EXCERPT:

------------------------------------------------

When I finally got around to clicking the link and reading through the piece, I was shocked. Every fact that Damour laid out I had, on some level, already been aware of, but I had never seen all of them put together in such an intentional way, like puzzle pieces that didn’t know one another existed. Yes, girls do better than boys in school. Yes, I personally believe that the girls in my life tend to be more competent than the boys. And yes, I suppose I acknowledge the fact that men fill a vast, vast majority of top positions in the working world (the example that Damour uses is that they make up 95 percent of CEOs).

 

But I had never, ever before drawn the earth-shattering conclusion that Damour does: school, and our tendency to excel at school as females, may set us up to prioritize competence over confidence later in life, and therefore to undermine our own abilities to move up in the workplace. One of the statistics I’ve heard often recently, especially as I’ve discussed this article with other girls my age, is that men will apply for a job if they meet 60 percent of the qualifications, while women will only apply if they meet—you guessed it!—100 percent. Essentially, Damour argues that because girls learn in school that the only path to success is overachieving, they don’t have the confidence they need later in adult life to complete a task with only minimal effort, as is required in a CEO-type job—there is never time for everything, and so learning to fake your way through something is perhaps a valuable skill, one that boys learn in school but girls do not. Her solution to the problem? Make sure that girls don’t make 50 flashcards when they are only assigned 20; encourage girls with high-A averages to hold back on doing that extra credit; know that getting an 80 takes half as much time as getting a 100.

 

Initially, I was wowed by this conclusion, admiring of Damour for having the insight to create it. A few days after I first encountered the article, a feminism club at my school that I’m a part of decided to devote a meeting to discussing the themes of the article more in-depth. The deeper into the conversation we got, the more patterns, which I had previously shelved away as entirely normal, became gendered—as they truly are—in my mind. Boys copy and cheat more than girls do. Girls participate and speak in class more than boys do. When a boy who tends to slack off does offer any small contribution, he is celebrated by the teacher. Girls try to gain boys’ favor by helping them with schoolwork, while the reverse almost never happens. Boys’ successfully slacking off is celebrated in a way that girls doing the same simply is not. If I am making generalizations, please do let me know, but here’s the thing: I really don’t think I am. At the very least, these patterns have persisted at every one of the five schools I have been to thus far.

 

The more I thought about it, the more I realized how much these gendered classroom stereotypes permeate multiple aspects of my life. I currently play on my high school’s softball team, and I have played local softball for eight years. Last year, though, I graduated out of the local league, which meant no more softball in my neighborhood —there aren’t enough interested girls to create a casual high school-age league in my area. So my friend (a former teammate) and I decided to further our local softball careers in a different way: go to umpire school and, in the springs to come, work as umpires at little kids’ games (for a sizable 40 dollars each!). The sessions are held every Sunday in various middle school cafeterias around Brooklyn. They consist of two parts: a 45-minute lecture, and then an hour-long skills practice.

------------------------------------------------

DATA ENTRIES:

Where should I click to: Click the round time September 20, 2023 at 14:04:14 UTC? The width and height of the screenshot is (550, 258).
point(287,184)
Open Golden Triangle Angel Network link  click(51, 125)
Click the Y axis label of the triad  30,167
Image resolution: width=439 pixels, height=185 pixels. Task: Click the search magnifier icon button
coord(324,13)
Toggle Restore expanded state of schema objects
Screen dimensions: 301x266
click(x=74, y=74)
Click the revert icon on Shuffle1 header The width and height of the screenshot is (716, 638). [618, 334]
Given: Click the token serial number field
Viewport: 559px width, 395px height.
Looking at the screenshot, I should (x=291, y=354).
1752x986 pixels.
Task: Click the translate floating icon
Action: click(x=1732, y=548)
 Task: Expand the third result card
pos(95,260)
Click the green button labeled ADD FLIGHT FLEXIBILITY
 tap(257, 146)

------------------------------------------------

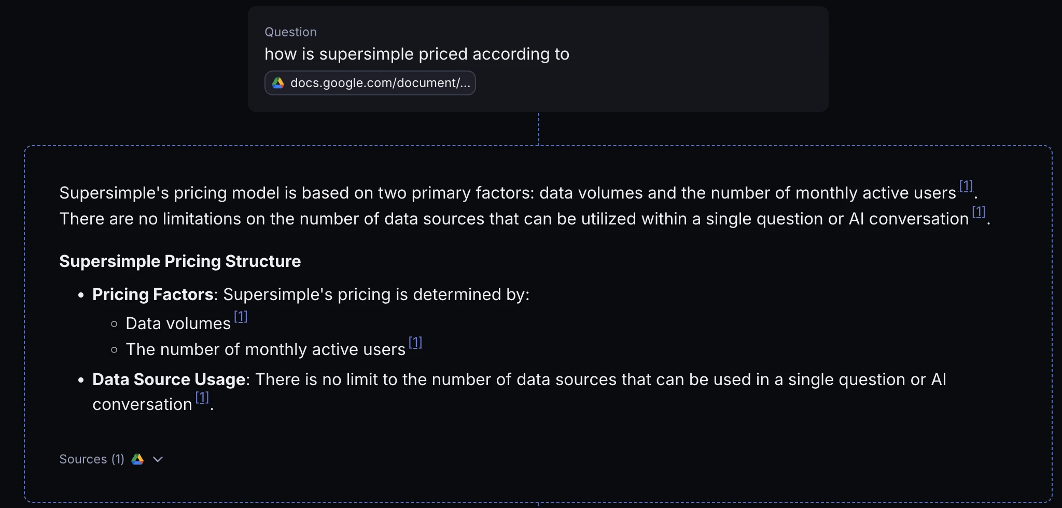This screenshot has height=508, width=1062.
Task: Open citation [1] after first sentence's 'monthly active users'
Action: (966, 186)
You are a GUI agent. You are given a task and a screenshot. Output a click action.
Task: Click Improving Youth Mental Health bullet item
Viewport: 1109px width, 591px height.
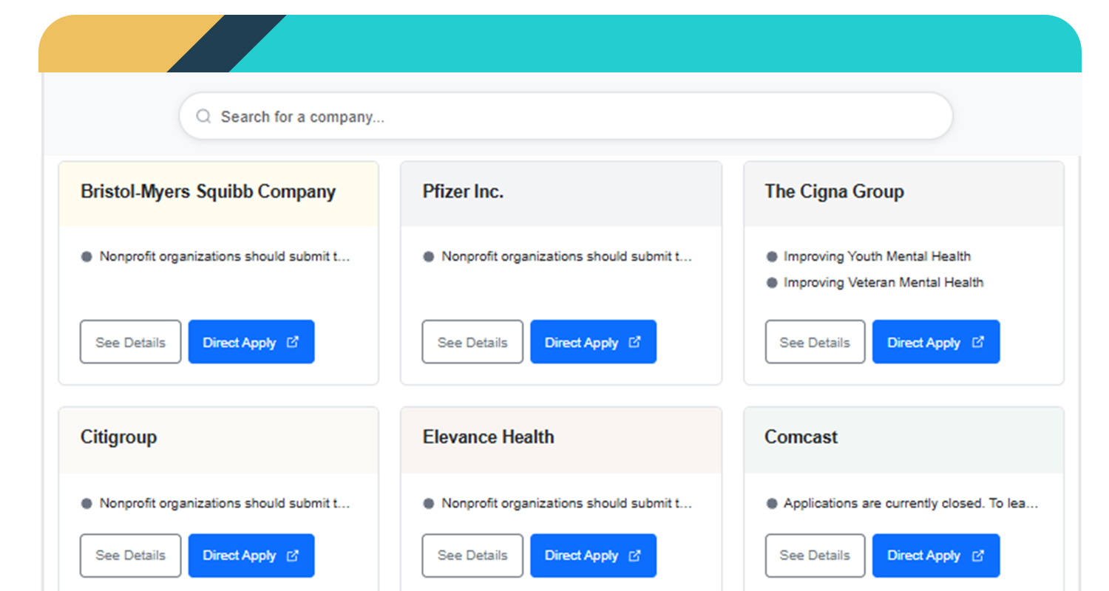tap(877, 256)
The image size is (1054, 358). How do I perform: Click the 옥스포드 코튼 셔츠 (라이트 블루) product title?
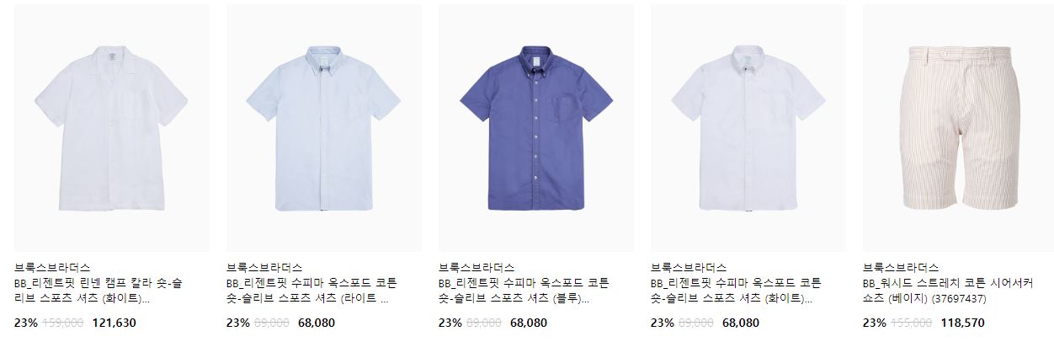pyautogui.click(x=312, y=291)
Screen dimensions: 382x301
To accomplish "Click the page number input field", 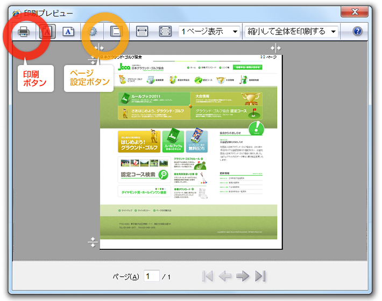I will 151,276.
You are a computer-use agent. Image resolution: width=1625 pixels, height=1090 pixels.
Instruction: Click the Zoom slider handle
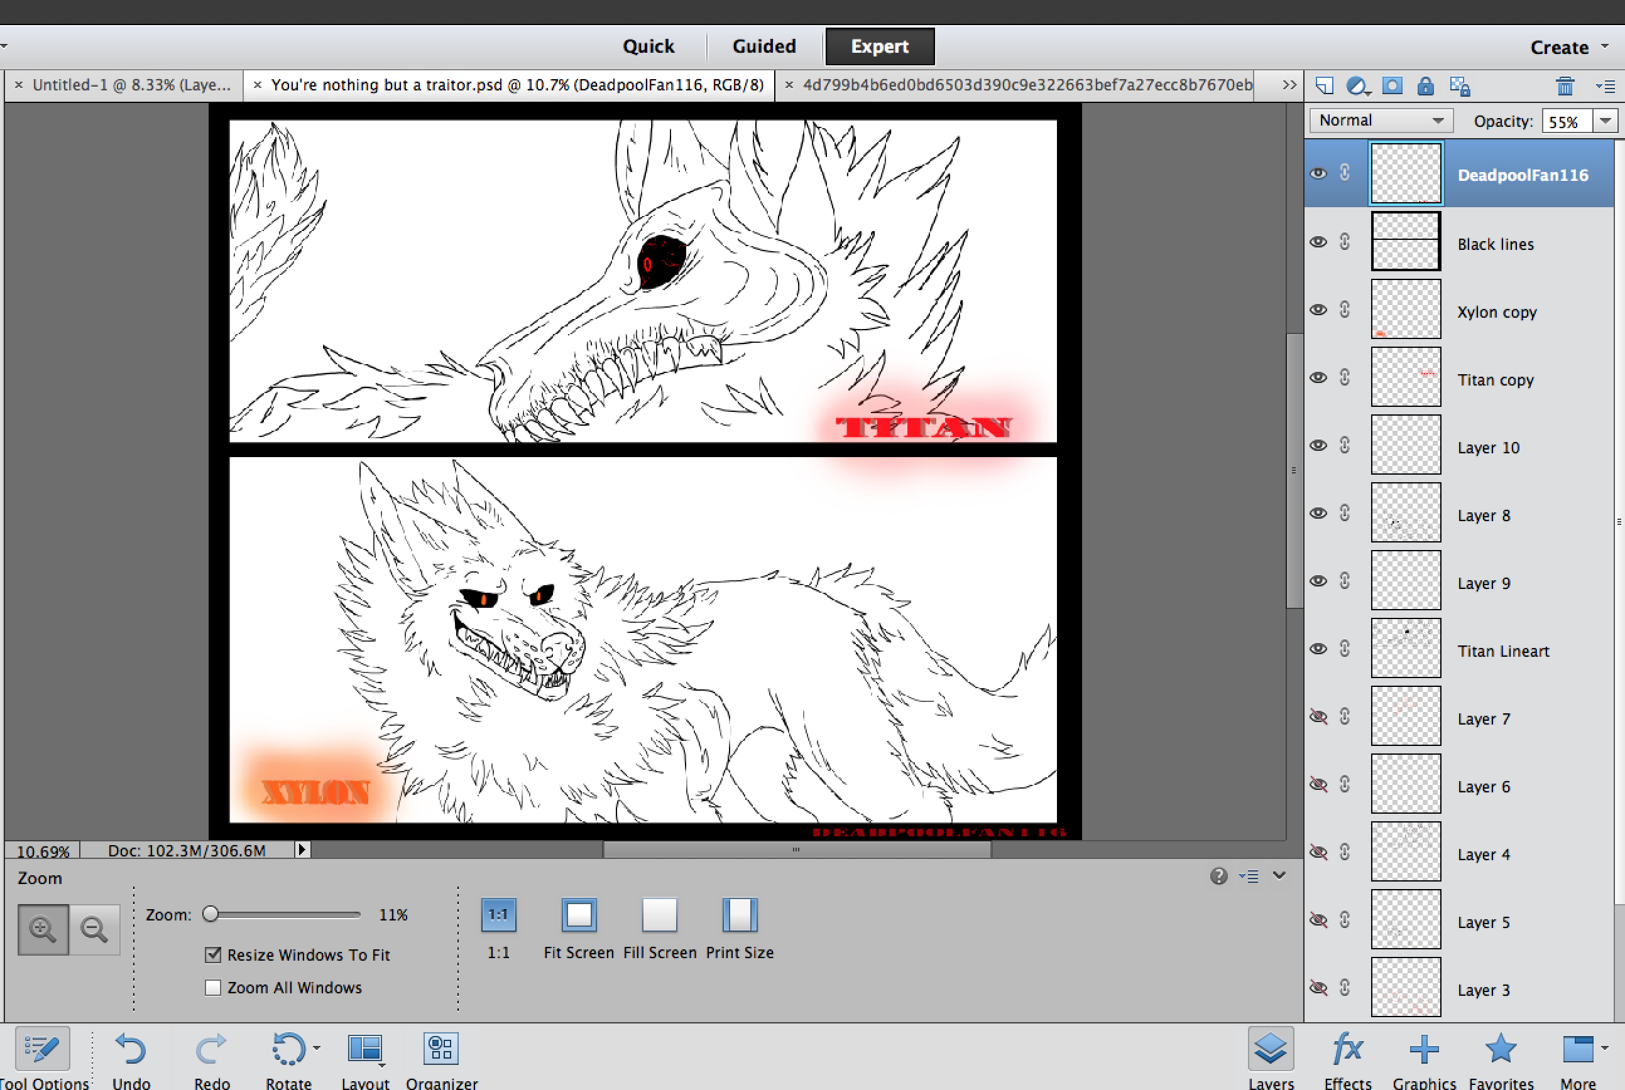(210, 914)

------------------------------------------------

OBJECTIVE 1:
In the essay on Damour's article, what share of CEOs are men?
OBJECTIVE 2:
Extend the essay about girls, school, and confidence, picking up right after its final sentence.

EXPECTED ANSWER 1:
Men make up 95 percent of CEOs.

EXPECTED ANSWER 2:
Of the approximately 20 or so members of the class, my friend and I are the only girls (and I am relatively sure we are the first girls they have ever had in the class). Suppliers don’t make the required umpire pants in girls’ sizes. Every single instructor is male, and I’ve heard both “sorry for this, girls, but [insert expletive]” and “so do you gals even know how baseball pitching works?” from them. I’ve also been warned, countless times, that we, as girls, have to be extra-confident when working as umpires, because coaches will see a female face behind the mask and try to intimidate us—try to get us to twist the rules in their favor. The instructor who leads lectures finds it fully impossible to use gender-neutral pronouns when he describes situations, and remembers about a third of the time to apologize to us for it.

 

And here’s the other thing that’s kind of crazy, but somehow makes sense: because I am fully aware of my gender during these sessions, I am also fully aware of how differently my female friend and I act from the other boys in the class. We have each taken at least five pages of notes during every session, and I have never—not once—seen any boy so much as take out a piece of paper and a pen. We are always on time; everyone else is consistently late. My friend and I overcompensate, try to make up for our almost unwelcome and out-of-place femaleness, by frantically writing down everything we hear, by never being late to class, and by trying to be perfect “students.”

 

So there’s where my interpretation of Damour’s article changes from what in initially was. I agree with almost everything she said on a surface level, but I don’t think the larger picture she paints is accurate in a fully cohesive way. My friend and I did try to overcompensate while sitting in umpire school, but the reason for that tendency was that we were in an environment that told us we had to try harder, scribble faster, and listen more carefully to what was being said in order to even begin to succeed. Regular school is nowhere near as difficult for girls as umpire school is, but I think the workplace might be. Damour fails to address the why that undermines every point she makes. Why do we feel like we have to overachieve in school? For girls, learning to prioritize and do only what is necessary might help them survive school a little better, but it does not explain why men hold 95 percent of CEO titles. I think the reason for that is a little more closely related to the reason for why boys feel like they can slide by with less, while girls feel like they can only scrape by with more: biases that we learn from the moment we take our first breaths. We need to stop blaming women for sexism. And to all the NYC students reading this article—the next time you step into a classroom, try to acknowledge the gendered patterns that will inevitably exist; acknowledging them is the first step to changing them.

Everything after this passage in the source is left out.